EXERCISE BRIEF >> Recast the listing below as a numbered list, from the line containing "coordinates (125, 98)." up to and including the line containing "Image resolution: width=1195", omitting any blank lines.

———

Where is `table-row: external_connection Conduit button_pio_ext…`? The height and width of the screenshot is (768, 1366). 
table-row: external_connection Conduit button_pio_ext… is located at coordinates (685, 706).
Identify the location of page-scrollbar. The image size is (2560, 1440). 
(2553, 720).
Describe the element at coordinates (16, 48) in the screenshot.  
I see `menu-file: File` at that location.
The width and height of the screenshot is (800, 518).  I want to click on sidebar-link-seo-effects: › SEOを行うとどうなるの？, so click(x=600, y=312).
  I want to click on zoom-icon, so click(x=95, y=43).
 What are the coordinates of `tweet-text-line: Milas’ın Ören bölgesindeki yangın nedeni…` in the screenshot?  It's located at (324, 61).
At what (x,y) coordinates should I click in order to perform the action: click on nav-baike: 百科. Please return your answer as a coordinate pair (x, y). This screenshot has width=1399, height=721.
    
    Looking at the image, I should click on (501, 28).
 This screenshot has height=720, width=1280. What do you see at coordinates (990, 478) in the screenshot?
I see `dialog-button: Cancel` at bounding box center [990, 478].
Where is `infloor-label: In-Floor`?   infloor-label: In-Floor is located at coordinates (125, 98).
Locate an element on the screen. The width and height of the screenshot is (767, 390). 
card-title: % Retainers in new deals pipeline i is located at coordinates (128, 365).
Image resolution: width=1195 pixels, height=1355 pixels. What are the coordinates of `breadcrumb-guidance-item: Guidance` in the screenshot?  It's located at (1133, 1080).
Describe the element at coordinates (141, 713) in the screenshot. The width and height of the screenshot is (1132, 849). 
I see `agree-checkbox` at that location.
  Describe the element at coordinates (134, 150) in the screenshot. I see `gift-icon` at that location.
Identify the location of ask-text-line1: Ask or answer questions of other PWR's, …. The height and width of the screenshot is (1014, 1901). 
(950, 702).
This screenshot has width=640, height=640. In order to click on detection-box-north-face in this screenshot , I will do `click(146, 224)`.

———

RESPONSE FOR THIS EXERCISE >>
1. Where is `infloor-label: In-Floor`?   infloor-label: In-Floor is located at coordinates (125, 98).
2. Locate an element on the screen. The width and height of the screenshot is (767, 390). 
3. card-title: % Retainers in new deals pipeline i is located at coordinates (128, 365).
4. Image resolution: width=1195 pixels, height=1355 pixels. What are the coordinates of `breadcrumb-guidance-item: Guidance` in the screenshot?  It's located at (1133, 1080).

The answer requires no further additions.